Il protagonista di Il cadavere del Canal Grande (HarperCollins Italia, pagg. 224, euro 18) è Jean de Briac: «un bel giovanotto biondo, di venticinque anni e di nobili origini bretoni, sguardo dolce ma fiero». È giunto a Venezia perché ama l'arte e, volendo diventare pittore, è riuscito a entrare nella bottega di Giambattista Tiepolo. E lo incontriamo proprio nei giorni in cui sta aiutando l'artista a realizzare l'affresco dell'Incoronazione di Maria nella Chiesa della Pietà. Jean è stanco, ha le mani imbrattate di colore e, nonostante, pesi novanta chili e sia alto un metro e ottantacinque, mangia poco. L'incontro notturno con una dama che gli consegna uno strano sacchetto contenente uno smeraldo lo farà sprofondare in un'incredibile e pericolosa avventura. La donna viene infatti ritrovata cadavere nel Canal Grande vicino al Ponte di Rialto e a lui spetterà scoprire le ragioni della sua morte, e incrociare il proprio destino in una locanda con quello della misteriosa Ginevra e con quello del celebre Giacomo Casanova.

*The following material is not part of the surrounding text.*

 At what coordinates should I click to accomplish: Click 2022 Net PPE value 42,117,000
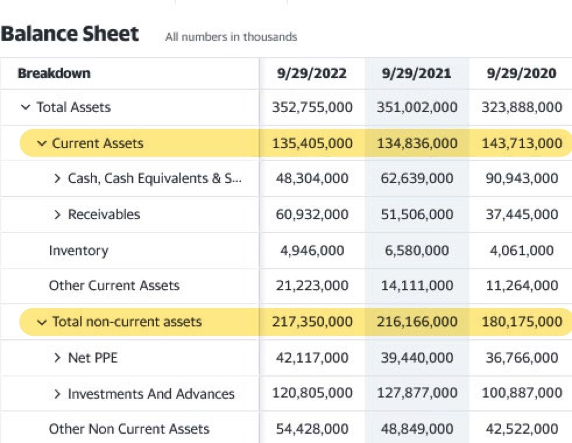point(312,358)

Enrico Vanzina gioca abilmente fra realtà e finzione, distillando nel romanzo citazioni colte che si alternano a scene di inseguimento e ad alto tasso di adrenalina degne della miglior tradizione del feuilleton.

Tiepolo e Casanova sono consapevoli di essere gli ultimi testimoni di un'epoca che sta tramontando e sanno che certe passioni vanno difese, ma possono anche essere estremamente pericolose.